> **Activity**
After counting the lines below that hold the word "will", reply with the count and nothing else.

> **Data records**
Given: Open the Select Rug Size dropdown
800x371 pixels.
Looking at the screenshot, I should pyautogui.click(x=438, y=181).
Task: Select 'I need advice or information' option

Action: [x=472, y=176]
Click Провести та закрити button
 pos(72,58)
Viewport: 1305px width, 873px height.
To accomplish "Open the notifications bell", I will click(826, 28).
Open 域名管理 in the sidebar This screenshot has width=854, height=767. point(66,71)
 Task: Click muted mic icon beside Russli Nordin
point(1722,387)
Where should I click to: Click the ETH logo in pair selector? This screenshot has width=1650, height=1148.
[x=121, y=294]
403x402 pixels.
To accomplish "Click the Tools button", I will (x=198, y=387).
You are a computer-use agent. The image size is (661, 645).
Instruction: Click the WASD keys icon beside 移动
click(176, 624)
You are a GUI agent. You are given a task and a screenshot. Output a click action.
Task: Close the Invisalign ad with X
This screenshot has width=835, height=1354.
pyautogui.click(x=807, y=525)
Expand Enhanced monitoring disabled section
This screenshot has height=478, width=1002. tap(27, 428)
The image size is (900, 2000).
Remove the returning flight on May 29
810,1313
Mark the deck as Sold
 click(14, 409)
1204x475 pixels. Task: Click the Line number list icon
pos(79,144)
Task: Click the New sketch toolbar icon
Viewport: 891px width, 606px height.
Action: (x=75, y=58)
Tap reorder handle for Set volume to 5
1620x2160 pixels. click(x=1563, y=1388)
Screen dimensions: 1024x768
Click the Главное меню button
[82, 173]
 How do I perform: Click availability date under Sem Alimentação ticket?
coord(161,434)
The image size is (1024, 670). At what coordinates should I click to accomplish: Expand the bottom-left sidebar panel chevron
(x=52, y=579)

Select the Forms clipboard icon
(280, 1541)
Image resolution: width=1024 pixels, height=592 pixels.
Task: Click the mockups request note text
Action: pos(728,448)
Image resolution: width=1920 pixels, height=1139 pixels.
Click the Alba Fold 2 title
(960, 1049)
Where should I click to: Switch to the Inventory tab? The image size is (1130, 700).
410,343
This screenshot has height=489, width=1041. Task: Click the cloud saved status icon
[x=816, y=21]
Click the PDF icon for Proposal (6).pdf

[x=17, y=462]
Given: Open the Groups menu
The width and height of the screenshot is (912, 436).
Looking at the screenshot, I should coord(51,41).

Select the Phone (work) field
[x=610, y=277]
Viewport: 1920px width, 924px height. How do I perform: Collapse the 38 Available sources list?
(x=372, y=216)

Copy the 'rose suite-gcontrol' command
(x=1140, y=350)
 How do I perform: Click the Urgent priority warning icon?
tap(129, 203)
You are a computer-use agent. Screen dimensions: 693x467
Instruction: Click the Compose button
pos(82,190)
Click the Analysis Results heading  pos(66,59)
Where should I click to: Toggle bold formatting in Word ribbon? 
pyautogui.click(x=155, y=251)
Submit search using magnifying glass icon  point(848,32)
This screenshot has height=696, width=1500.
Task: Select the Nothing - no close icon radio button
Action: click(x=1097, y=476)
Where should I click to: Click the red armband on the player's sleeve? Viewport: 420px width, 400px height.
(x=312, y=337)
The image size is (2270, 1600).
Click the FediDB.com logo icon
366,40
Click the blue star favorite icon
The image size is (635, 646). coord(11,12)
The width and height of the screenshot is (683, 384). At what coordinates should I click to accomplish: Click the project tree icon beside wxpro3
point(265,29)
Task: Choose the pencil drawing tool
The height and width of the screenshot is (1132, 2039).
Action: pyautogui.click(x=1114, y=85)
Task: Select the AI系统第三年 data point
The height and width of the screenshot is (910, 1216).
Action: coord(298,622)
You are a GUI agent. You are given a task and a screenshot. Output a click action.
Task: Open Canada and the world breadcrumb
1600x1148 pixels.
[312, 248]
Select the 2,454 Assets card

> **Expected answer**
2